_Exercise instructions_
Scale the records below from their start through the line containing "pos(177,425)", both ends included, reproducing every line, requests too, but multiply each coordinate in the answers by 2.25 and round to whole numbers, halves up. Leave all other numbers unchanged and return only these lines.

------

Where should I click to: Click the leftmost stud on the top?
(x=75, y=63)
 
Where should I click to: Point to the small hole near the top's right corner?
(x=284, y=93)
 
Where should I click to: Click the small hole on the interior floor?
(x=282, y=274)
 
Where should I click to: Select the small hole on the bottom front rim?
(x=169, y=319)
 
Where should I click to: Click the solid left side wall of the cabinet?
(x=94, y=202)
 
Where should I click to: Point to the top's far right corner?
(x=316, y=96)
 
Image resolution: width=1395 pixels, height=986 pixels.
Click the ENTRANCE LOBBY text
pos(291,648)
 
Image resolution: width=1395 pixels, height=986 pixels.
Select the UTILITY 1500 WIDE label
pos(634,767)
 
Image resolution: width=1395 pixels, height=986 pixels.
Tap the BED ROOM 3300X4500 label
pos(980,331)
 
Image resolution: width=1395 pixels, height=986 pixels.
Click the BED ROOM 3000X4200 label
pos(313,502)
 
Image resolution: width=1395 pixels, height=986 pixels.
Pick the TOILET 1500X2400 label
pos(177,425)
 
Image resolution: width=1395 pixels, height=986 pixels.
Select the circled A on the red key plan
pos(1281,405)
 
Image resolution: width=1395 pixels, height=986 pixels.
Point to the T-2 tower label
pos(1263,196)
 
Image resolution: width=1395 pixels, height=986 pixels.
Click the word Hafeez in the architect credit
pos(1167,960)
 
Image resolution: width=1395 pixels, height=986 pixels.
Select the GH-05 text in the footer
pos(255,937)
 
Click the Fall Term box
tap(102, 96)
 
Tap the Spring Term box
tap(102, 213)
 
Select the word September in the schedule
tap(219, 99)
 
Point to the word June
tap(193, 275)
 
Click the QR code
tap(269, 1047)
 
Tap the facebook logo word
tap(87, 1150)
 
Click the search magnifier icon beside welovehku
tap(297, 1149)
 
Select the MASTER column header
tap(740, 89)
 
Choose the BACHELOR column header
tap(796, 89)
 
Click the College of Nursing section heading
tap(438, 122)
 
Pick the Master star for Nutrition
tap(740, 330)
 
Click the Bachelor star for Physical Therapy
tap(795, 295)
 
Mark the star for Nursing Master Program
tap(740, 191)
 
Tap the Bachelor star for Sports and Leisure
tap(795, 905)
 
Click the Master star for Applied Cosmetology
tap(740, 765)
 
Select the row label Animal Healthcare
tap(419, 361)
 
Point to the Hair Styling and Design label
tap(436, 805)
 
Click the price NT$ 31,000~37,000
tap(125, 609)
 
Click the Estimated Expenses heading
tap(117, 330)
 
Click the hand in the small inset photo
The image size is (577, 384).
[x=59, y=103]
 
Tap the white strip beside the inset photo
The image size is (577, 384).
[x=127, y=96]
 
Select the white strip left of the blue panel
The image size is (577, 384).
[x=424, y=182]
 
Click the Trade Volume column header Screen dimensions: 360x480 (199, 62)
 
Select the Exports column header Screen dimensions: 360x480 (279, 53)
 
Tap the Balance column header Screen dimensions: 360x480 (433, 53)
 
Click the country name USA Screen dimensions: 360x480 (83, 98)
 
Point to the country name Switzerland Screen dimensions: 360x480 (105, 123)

------

_Complete answer_
Where should I click to: Click the leftmost stud on the top?
(x=169, y=142)
 
Where should I click to: Point to the small hole near the top's right corner?
(x=639, y=209)
 
Where should I click to: Click the small hole on the interior floor?
(x=635, y=617)
 
Where should I click to: Select the small hole on the bottom front rim?
(x=380, y=718)
 
Where should I click to: Click the solid left side wall of the cabinet?
(x=212, y=455)
 
Where should I click to: Point to the top's far right corner?
(x=711, y=216)
 
Image resolution: width=1395 pixels, height=986 pixels.
Click the ENTRANCE LOBBY text
pos(655,1458)
 
Image resolution: width=1395 pixels, height=986 pixels.
Select the UTILITY 1500 WIDE label
pos(1427,1726)
 
Image resolution: width=1395 pixels, height=986 pixels.
Tap the BED ROOM 3300X4500 label
pos(2205,745)
 
Image resolution: width=1395 pixels, height=986 pixels.
Click the BED ROOM 3000X4200 label
pos(704,1130)
 
Image resolution: width=1395 pixels, height=986 pixels.
Pick the TOILET 1500X2400 label
pos(398,956)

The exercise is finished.